This project is inspired by the technology driving speech translation systems and an urge to design for accessibility. The question we asked before starting the project was that if one form of speech can be translated into another, why can't we do the same for images? In fact, if we were able to translate images into speech, we might be able to positively impact the lives of the visually impaired. So we decided to combine pre-existing technology with the advancements in AI to build LiveCap, a mobile app that produces text or voice captions from live images or video.
What it does
The app has two settings. It can either produce captions based on live footage it receives from a mobile camera, or for images stored in the device's gallery. The former setting, coupled with the text to speech functionality is was designed keeping people with visual impairments in mind. The other setting has just been included in this prototype app to display the accuracy and power of our prediction system.
How we built it
We created an attention based sequence to sequence translator in Pytorch that consisted of an encoder (Resnet) and a decoder (RNN). The trained weights of this model were exported to a mobile version of Pytorch, so that they could be used in an Android app. The backend for the app was created with Java that interfaces the trained model parameters to images or video from either the camera or storage. The model then generates a caption that is displayed on the screen and sent to the Google Text to Speech API to provide users with voice captions.
Challenges we ran into
Exporting the trained model to Pytorch Mobile was quite difficult due to the lack of documentation and rapid development of this framework. This was a major bottleneck and quite unexpected. Once the model was exported, we faced several challenges interfacing it with our application, due to our lack of experience, a time crunch and confusing documentation.

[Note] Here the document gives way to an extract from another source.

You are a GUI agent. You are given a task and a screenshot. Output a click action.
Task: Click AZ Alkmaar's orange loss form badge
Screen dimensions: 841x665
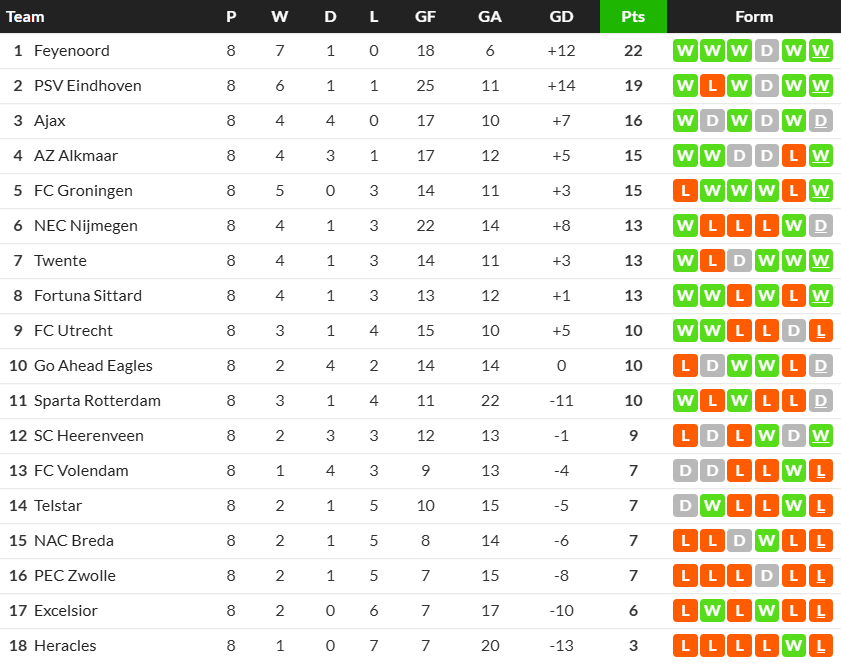click(x=793, y=156)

Accomplishments that we're proud of
We are proud of the fact that we were able to bring our ideas to fruition during this hackathon, even though the final prototype is rather simple with it's user interface. We started off as students with limited practical ML and app-development experience and have learnt a skill-set that we didn't even know existed. Most importantly, we are proud of the fact that this idea represents our core design-values (usability and accessibility) and has the potential to change lives.
What we learned
Apart from technical skills, we learnt about the importance of teamwork, communication and planning ahead (especially given the fact that communication is currently tougher than ever before). We also understood that steps that may seem easy during the planning phase (such as exporting model weights) can often prove to be sever bottlenecks. Thus we should always plan for the worst case and have a buffer time in between tasks.
What's next for LiveCap
We would love to deploy this app on several other edge device, such as Google Glass, so that it is significantly easier to use for our target population.